GIVEN INFORMATION:
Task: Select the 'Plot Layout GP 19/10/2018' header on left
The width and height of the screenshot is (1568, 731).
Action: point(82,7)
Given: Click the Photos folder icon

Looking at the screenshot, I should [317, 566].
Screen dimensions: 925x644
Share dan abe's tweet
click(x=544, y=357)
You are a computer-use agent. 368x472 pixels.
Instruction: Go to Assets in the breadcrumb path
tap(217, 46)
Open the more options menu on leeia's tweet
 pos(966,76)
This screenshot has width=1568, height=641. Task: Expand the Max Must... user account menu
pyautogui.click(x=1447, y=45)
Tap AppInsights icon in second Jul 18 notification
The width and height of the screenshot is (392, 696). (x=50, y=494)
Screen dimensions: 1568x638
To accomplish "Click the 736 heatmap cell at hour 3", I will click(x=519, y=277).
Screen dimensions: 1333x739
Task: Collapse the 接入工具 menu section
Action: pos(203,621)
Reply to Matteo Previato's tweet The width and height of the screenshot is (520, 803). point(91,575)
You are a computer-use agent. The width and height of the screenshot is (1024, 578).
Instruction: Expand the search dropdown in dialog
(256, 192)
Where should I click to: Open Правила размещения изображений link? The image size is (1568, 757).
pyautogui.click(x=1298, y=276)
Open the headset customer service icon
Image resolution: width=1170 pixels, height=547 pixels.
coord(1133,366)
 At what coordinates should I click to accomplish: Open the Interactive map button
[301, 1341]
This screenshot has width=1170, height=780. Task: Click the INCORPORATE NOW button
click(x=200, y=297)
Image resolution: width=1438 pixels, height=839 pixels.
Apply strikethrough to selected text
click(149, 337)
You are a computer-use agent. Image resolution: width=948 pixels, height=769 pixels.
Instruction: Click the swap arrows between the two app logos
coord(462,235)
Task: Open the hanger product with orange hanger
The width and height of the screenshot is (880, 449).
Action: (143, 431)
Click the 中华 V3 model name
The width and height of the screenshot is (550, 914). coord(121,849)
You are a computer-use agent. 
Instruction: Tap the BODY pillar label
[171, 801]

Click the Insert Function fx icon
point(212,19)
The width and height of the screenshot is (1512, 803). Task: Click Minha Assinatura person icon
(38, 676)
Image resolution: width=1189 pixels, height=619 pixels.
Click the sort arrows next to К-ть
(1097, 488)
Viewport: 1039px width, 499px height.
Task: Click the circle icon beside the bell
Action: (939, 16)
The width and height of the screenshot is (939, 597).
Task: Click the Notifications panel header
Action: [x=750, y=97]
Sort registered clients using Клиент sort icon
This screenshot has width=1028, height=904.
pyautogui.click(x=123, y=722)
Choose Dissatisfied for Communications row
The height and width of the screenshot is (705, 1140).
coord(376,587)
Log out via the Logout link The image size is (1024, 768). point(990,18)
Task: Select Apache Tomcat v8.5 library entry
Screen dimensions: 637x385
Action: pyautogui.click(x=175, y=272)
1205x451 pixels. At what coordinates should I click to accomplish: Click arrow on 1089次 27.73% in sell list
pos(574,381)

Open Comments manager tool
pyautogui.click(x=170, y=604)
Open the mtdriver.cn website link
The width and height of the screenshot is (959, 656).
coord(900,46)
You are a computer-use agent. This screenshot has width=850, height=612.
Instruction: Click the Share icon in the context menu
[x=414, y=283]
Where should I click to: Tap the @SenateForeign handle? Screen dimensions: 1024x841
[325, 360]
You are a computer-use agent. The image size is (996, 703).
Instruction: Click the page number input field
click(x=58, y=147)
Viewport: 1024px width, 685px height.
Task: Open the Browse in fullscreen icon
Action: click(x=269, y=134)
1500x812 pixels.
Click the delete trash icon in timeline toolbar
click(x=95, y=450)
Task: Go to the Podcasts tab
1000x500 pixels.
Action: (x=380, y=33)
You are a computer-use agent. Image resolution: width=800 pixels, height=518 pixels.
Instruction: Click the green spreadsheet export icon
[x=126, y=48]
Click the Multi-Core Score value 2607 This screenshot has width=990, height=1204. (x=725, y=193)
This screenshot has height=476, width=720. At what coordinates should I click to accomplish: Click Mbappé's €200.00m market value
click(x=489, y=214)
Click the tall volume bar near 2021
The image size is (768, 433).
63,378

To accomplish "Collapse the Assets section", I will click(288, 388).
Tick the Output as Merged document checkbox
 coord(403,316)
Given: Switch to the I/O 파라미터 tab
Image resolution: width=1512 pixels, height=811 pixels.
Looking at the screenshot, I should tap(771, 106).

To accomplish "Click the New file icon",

EXERCISE BRIEF: Each record above, in full: retype it verbatim.

RESPONSE AREA:
Task: Select the 'Plot Layout GP 19/10/2018' header on left
The width and height of the screenshot is (1568, 731).
Action: point(82,7)
Given: Click the Photos folder icon

Looking at the screenshot, I should [317, 566].
Screen dimensions: 925x644
Share dan abe's tweet
click(x=544, y=357)
You are a computer-use agent. 368x472 pixels.
Instruction: Go to Assets in the breadcrumb path
tap(217, 46)
Open the more options menu on leeia's tweet
 pos(966,76)
This screenshot has width=1568, height=641. Task: Expand the Max Must... user account menu
pyautogui.click(x=1447, y=45)
Tap AppInsights icon in second Jul 18 notification
The width and height of the screenshot is (392, 696). (x=50, y=494)
Screen dimensions: 1568x638
To accomplish "Click the 736 heatmap cell at hour 3", I will click(x=519, y=277).
Screen dimensions: 1333x739
Task: Collapse the 接入工具 menu section
Action: pos(203,621)
Reply to Matteo Previato's tweet The width and height of the screenshot is (520, 803). point(91,575)
You are a computer-use agent. The width and height of the screenshot is (1024, 578).
Instruction: Expand the search dropdown in dialog
(256, 192)
Where should I click to: Open Правила размещения изображений link? The image size is (1568, 757).
pyautogui.click(x=1298, y=276)
Open the headset customer service icon
Image resolution: width=1170 pixels, height=547 pixels.
coord(1133,366)
 At what coordinates should I click to accomplish: Open the Interactive map button
[301, 1341]
This screenshot has width=1170, height=780. Task: Click the INCORPORATE NOW button
click(x=200, y=297)
Image resolution: width=1438 pixels, height=839 pixels.
Apply strikethrough to selected text
click(149, 337)
You are a computer-use agent. Image resolution: width=948 pixels, height=769 pixels.
Instruction: Click the swap arrows between the two app logos
coord(462,235)
Task: Open the hanger product with orange hanger
The width and height of the screenshot is (880, 449).
Action: (143, 431)
Click the 中华 V3 model name
The width and height of the screenshot is (550, 914). coord(121,849)
You are a computer-use agent. 
Instruction: Tap the BODY pillar label
[171, 801]

Click the Insert Function fx icon
point(212,19)
The width and height of the screenshot is (1512, 803). Task: Click Minha Assinatura person icon
(38, 676)
Image resolution: width=1189 pixels, height=619 pixels.
Click the sort arrows next to К-ть
(1097, 488)
Viewport: 1039px width, 499px height.
Task: Click the circle icon beside the bell
Action: (939, 16)
The width and height of the screenshot is (939, 597).
Task: Click the Notifications panel header
Action: [x=750, y=97]
Sort registered clients using Клиент sort icon
This screenshot has width=1028, height=904.
pyautogui.click(x=123, y=722)
Choose Dissatisfied for Communications row
The height and width of the screenshot is (705, 1140).
coord(376,587)
Log out via the Logout link The image size is (1024, 768). point(990,18)
Task: Select Apache Tomcat v8.5 library entry
Screen dimensions: 637x385
Action: pyautogui.click(x=175, y=272)
1205x451 pixels. At what coordinates should I click to accomplish: Click arrow on 1089次 27.73% in sell list
pos(574,381)

Open Comments manager tool
pyautogui.click(x=170, y=604)
Open the mtdriver.cn website link
The width and height of the screenshot is (959, 656).
coord(900,46)
You are a computer-use agent. This screenshot has width=850, height=612.
Instruction: Click the Share icon in the context menu
[x=414, y=283]
Where should I click to: Tap the @SenateForeign handle? Screen dimensions: 1024x841
[325, 360]
You are a computer-use agent. The image size is (996, 703).
Instruction: Click the page number input field
click(x=58, y=147)
Viewport: 1024px width, 685px height.
Task: Open the Browse in fullscreen icon
Action: click(x=269, y=134)
1500x812 pixels.
Click the delete trash icon in timeline toolbar
click(x=95, y=450)
Task: Go to the Podcasts tab
1000x500 pixels.
Action: (x=380, y=33)
You are a computer-use agent. Image resolution: width=800 pixels, height=518 pixels.
Instruction: Click the green spreadsheet export icon
[x=126, y=48]
Click the Multi-Core Score value 2607 This screenshot has width=990, height=1204. (x=725, y=193)
This screenshot has height=476, width=720. At what coordinates should I click to accomplish: Click Mbappé's €200.00m market value
click(x=489, y=214)
Click the tall volume bar near 2021
The image size is (768, 433).
63,378

To accomplish "Collapse the Assets section", I will click(288, 388).
Tick the Output as Merged document checkbox
 coord(403,316)
Given: Switch to the I/O 파라미터 tab
Image resolution: width=1512 pixels, height=811 pixels.
Looking at the screenshot, I should tap(771, 106).

To accomplish "Click the New file icon",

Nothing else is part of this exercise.